Yeah, ideally TypeScript would be natively supported. Or maybe just Python, which is sort-of strictly typed, and definitely won’t do “wat”. Alas, it’s not the world we live in, and browsers take JavaScript.

dan ,
@dan@upvote.au avatar

Python supports type hints, but you need to use a type checker like Pyre or Pyright to actually check them. Python itself doesn’t do anything with the type hints.

bleistift2 ,

The libraries underneath will still allow nonsense at runtime

Only if you use a badly written library. Most libraries have types provided by DefinitelyTyped. Those who don’t are (in my experience) so tiny that you probably aren’t using them; or, if you really wanted, can check yourself.

In the end, if you encounter a bug, it’ still 99% of the time not a library’s fault, even if it’s written in plain JS.

CanadaPlus , (edited )

Like I said to the other person, those are just types over top of JavaScript that can still fail if/when coercion happens under the hood.

I don’t even know how to search it now, but a specific example came up on here of a time when JavaScript libraries will cause problems, and problems you can’t even see very well if you’re expecting it to act strictly-typed.

Schadrach ,

By that logic what we really need is a modernization of Ada, where there are no compiler warnings and anything that would generate one in another language is instead a compiler error, everything is strongly typed, etc, etc.
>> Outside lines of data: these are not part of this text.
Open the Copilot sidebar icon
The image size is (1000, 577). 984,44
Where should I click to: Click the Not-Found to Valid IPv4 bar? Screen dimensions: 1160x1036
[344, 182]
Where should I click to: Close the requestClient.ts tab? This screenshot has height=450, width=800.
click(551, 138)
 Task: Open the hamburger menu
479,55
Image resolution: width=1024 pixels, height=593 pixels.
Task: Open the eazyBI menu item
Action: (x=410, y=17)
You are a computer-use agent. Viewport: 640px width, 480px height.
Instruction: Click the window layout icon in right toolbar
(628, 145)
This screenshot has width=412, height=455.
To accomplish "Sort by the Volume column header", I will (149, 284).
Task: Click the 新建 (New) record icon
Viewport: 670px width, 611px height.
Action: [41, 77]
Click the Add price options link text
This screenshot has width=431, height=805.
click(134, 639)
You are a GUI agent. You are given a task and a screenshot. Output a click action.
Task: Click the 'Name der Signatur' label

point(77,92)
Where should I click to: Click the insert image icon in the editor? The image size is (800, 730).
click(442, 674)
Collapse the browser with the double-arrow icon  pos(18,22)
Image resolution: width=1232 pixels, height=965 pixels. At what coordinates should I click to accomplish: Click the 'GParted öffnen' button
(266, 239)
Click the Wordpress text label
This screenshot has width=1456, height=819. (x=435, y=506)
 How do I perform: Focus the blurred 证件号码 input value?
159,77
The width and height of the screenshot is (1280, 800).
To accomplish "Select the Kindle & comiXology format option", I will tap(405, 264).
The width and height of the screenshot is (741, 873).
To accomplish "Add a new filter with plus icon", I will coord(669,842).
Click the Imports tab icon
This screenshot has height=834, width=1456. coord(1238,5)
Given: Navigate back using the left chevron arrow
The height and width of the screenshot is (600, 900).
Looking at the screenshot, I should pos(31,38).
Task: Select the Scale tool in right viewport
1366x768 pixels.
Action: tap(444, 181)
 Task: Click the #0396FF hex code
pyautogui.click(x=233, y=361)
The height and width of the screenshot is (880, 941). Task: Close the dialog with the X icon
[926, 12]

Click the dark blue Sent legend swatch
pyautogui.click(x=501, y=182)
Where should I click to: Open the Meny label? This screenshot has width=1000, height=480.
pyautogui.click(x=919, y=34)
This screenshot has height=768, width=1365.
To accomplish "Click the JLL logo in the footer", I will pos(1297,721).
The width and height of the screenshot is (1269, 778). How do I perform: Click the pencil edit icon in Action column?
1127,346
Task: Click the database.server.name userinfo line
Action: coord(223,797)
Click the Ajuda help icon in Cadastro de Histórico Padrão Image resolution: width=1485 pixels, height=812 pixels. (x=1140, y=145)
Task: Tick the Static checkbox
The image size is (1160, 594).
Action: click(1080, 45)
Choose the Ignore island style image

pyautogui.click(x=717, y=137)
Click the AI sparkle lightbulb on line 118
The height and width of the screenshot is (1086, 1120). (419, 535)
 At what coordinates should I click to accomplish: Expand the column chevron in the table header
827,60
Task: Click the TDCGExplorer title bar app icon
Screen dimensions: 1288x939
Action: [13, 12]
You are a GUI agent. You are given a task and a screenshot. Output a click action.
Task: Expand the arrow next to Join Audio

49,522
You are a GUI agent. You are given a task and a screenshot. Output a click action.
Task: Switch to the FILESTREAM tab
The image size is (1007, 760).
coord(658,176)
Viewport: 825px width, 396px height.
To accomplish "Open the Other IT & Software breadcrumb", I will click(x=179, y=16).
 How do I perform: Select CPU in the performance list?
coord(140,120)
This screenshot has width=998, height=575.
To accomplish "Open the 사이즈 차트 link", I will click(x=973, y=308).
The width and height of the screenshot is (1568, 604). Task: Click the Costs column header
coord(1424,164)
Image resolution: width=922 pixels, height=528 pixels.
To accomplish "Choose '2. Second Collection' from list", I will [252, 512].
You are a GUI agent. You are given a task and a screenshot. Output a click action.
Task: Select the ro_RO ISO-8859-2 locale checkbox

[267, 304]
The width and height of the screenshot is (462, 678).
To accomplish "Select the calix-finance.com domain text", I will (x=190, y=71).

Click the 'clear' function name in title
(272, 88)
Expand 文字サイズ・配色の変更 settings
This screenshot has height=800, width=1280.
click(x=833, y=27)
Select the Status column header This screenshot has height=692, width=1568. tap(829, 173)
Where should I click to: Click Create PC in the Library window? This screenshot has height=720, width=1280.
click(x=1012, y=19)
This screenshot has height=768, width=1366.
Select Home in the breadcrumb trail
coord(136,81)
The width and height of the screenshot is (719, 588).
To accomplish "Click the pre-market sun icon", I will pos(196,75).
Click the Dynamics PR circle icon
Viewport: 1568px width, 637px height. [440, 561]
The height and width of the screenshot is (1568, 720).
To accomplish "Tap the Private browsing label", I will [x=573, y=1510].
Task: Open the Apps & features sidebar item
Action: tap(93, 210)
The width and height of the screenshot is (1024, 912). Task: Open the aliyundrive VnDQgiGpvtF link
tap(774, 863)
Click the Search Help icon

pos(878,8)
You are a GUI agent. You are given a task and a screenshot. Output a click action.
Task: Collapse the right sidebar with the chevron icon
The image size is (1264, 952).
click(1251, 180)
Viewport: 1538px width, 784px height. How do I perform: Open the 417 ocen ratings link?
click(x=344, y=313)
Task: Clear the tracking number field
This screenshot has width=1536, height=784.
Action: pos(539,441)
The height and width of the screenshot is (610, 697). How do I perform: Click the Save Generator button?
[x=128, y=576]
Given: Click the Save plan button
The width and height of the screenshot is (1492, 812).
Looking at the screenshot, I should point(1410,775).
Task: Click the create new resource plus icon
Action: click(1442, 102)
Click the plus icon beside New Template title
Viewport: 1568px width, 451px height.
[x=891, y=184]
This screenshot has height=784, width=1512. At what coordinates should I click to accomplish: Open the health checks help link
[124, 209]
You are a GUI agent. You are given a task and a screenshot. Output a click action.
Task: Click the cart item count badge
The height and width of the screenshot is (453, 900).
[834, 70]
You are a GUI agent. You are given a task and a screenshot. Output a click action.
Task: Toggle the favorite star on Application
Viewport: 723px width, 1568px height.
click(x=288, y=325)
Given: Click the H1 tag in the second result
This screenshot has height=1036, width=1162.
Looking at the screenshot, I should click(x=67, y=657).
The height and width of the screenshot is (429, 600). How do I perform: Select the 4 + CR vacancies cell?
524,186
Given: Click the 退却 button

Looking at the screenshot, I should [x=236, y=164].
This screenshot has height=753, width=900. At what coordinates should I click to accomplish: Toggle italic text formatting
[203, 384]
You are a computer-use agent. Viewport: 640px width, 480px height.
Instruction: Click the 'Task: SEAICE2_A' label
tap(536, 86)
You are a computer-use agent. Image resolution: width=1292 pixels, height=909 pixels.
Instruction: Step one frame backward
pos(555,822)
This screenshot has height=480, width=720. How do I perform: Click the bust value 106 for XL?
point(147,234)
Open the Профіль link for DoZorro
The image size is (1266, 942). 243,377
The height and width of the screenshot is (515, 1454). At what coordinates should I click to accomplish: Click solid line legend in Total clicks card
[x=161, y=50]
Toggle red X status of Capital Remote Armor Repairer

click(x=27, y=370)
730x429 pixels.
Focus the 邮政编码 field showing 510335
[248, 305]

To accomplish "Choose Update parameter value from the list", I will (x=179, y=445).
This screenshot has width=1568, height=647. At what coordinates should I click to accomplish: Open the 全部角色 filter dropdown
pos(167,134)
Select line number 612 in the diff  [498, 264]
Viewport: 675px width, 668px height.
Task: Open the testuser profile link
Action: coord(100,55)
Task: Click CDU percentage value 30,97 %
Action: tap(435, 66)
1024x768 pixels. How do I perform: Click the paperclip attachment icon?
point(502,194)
If you aren’t familiar with Ada, just imagine Pascal went to military school.

dejected_warp_core ,

Pascal went to military school.

I’m not in love with the idea, but a language that cuts out the BS has a sudden appeal when on a group/team project.

Schadrach ,

That analogy was chosen for a reason. Ada was originally developed by DOD committee and a French programming team to be a programming language for Defense projects between 1977 and 1983 that they were still using at least into the early 2000s. It’s based on Pascal.

It was intended for applications where reliability was the highest priority (above things like performance or ease of use) and one of the consequences of that is that there are no warnings - only compiler errors, and a lot of common bad practices that will be allowed to fly or maybe at worst generate a warning in other languages will themselves generate compiler errors. Do it right or don’t bother trying. No implicit typecasting, even something like 1 + 0.5 where it’s obvious what is intended is a compiler error because you are trying to add an integer to a real without explicitly converting either - you’re in extremely strongly-typed country here.

Libraries are split across two files, one is essentially the interfaces for the library and the other is it’s implementation (not that weird, and not that different than C/C++ header files though the code looks closer to Pascal interface and implementation sections put in separate files). The intent at the time being that different teams or different subcontractors might be building each module and by establishing a fixed interface up front and spelling out in great detail in documentation what each piece of that interface is supposed to do the actual implementation could be done separately and hypothetically have a predictable result.